[TASK INPUTS]:
::::::::

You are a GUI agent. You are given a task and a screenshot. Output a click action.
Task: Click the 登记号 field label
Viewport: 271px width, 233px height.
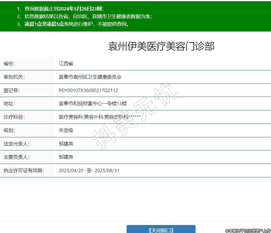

::::::::

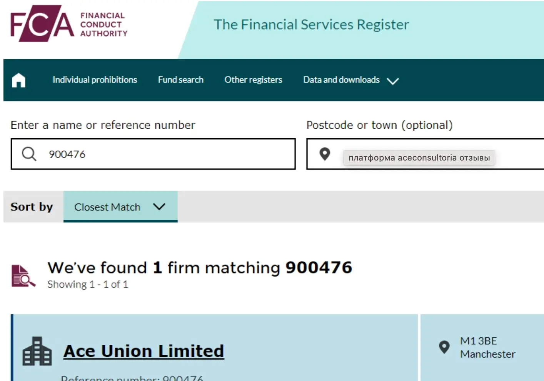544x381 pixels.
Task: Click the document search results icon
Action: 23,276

::::::::

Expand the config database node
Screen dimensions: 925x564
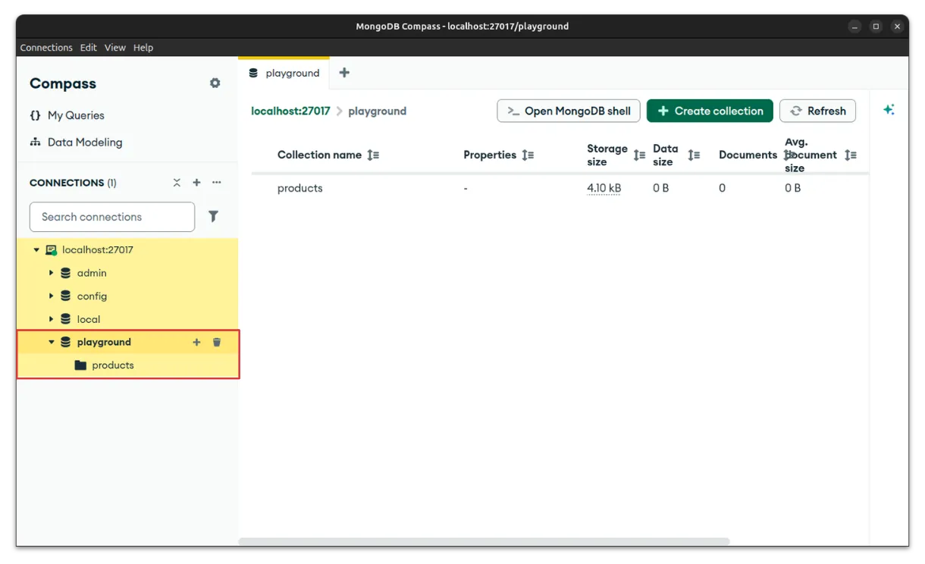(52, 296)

::::::::

[PROBLEM DETAILS]: There is a run of lines above from the one with "You are a GUI" to the one with "Viewport: 271px width, 233px height."; print exactly that run, both ends included, and nothing else.

[TASK RESULT]:
You are a GUI agent. You are given a task and a screenshot. Output a click action.
Task: Click the 登记号 field label
Viewport: 271px width, 233px height.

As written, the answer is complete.